Coiled tubing is being widely used as temporary or permanent production strings. The installation of a continuous string into a well reduces or eliminates threaded connections thereby minimising potential for leaks. It can be installed in live wells and the insertion or retrieval is generally faster than with jointed pipe.
Future applications of flush, continuous, single-flow pipe in for example slender well designs, all require a good field method of joining pipe sections, which will not compromise material properties or string integrity. The Big Loop method will also overcome the transport weight limitations associated with long and/or large diameter coiled tubing reels.
Considering that the entire pipe handling, connection and well insertion process can be conducted without the use of a rig, there are considerable incentives to use the Big Loop system on offshore installations.
This paper deals with a new concept where a complete continuous string, including subassemblies, can be pre-manufactured on site, tested and subsequently installed once the well becomes available. The connection time is taken out of the critical path of the construction or intervention process of the well.
The concept applies civil engineering pipe upto 7" body OD, which allows the selection of the optimum pipe size required for a particular well.

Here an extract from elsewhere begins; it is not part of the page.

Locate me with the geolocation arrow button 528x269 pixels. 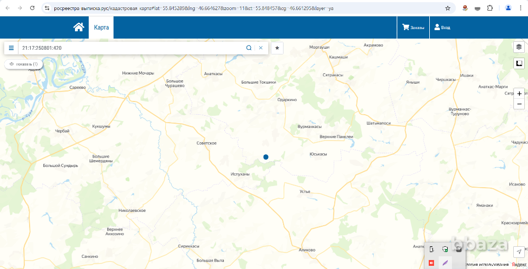click(x=518, y=252)
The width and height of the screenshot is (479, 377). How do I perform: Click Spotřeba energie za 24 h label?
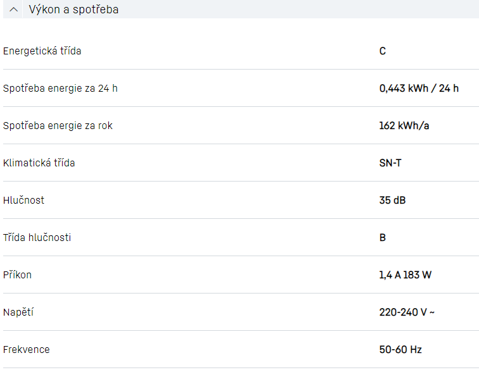tap(60, 88)
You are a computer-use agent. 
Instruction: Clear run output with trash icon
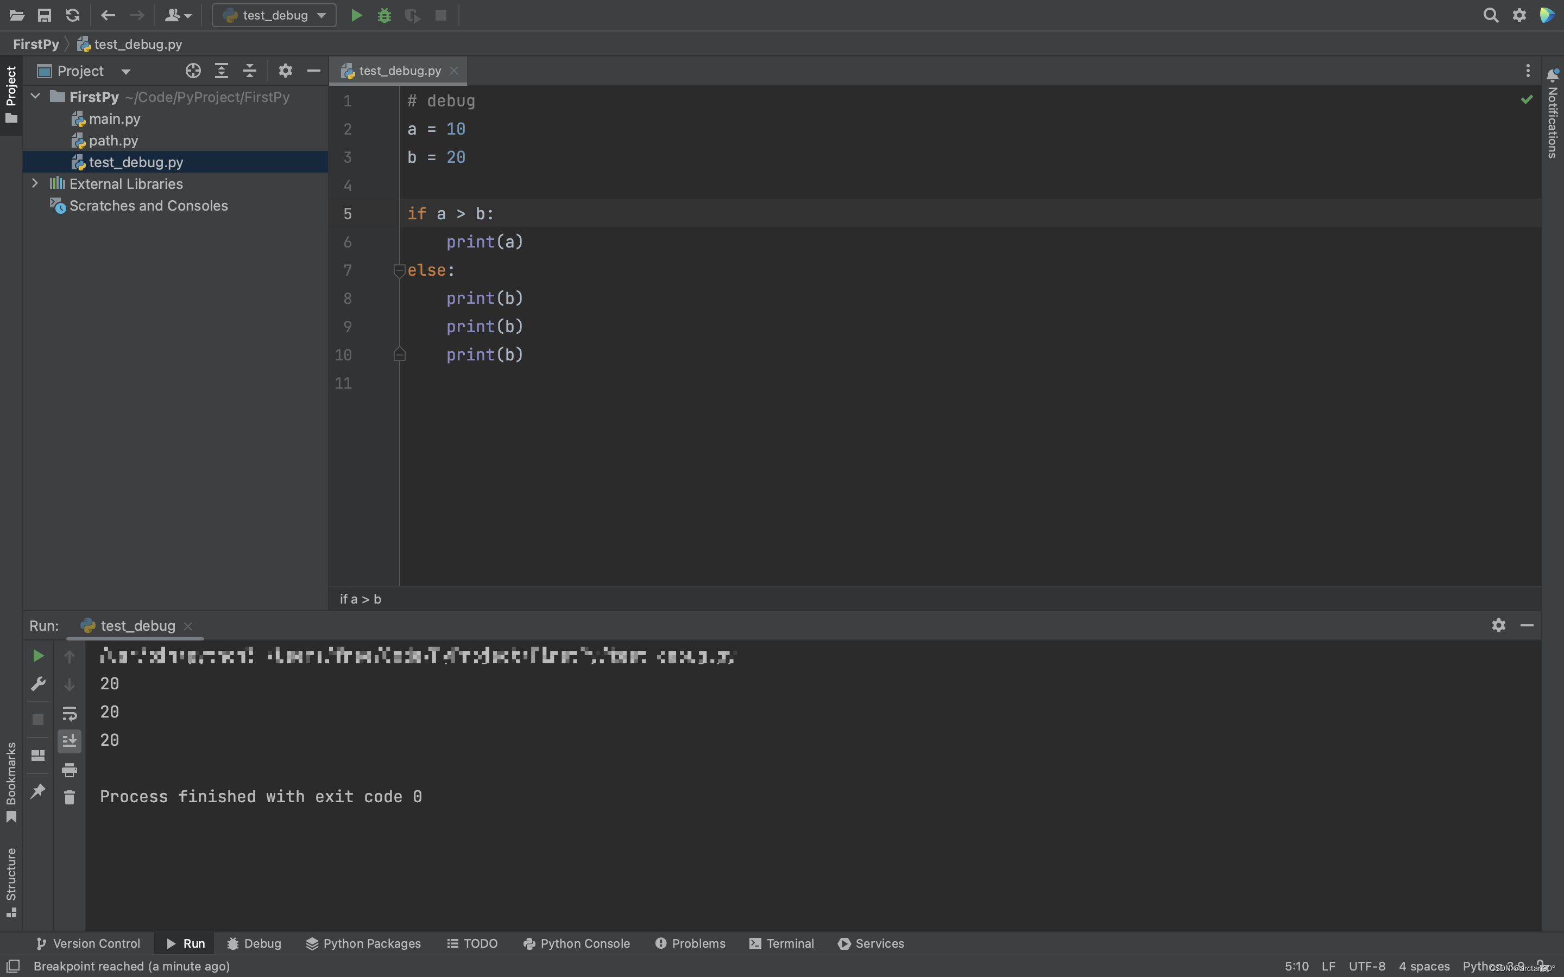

The pipe is orbital welded and spooled into a free-standing spiral using a bending machine. Plastic deformation is generally less than with general coiled tubing strings on reels. During installation of the string a straightener in combination with conventional coiled tubing or snubbing equipment is used.
To date, two strings have been successfully pre-manufactured, tested and installed. Further developments are aiming at corrosion resistant alloys, cladded pipe and continuous pumping capabilities during insertion.
Installing casing or tubing strings with leak-free and non-upset connections for a range of materials will increase flow potential and lower well costs on many wells. The absence of couplings, which are normally larger in diameter than the pipe itself, allows larger strings to be installed into conventional wells or the placement of conventional strings into smaller wellbores.
About a year ago we began to investigate and analyse the different field methods for the pre-manufacturing and installation of welded tubing strings. This resulted in the development of a technique where modern welding technology is combined with common heavy industry bending techniques
The string is prepared by welding 12 to 18 m joints together. The pipe is fed into a bending machine (fig. 1), which bends the pipe into a spiral. This spiral is suspended on a spiral support structure, see fig. 2. Two driven bottom rolls support the free-standing spiral which has no elasticity contained in the pipe. A top roll is used to provide stability to the spiral. The radius of the spiral is dependent on the maximum allowable theoretical strain. Generally it is kept at 1% or less, resulting in much lower fatigue and residual stress levels than seen with conventional coiled tubing strings.
For onshore wells, the above described pre-fabrication could take place at a safe distance from the wellhead area. Furthermore, the welding container can be completely sealed to comply with Zone I or Zone II regulations as required on most offshore platforms. In this way, the connection time is taken out of the critical time path; i.e. the string can be prepared while the well is being drilled, constructed or even produced.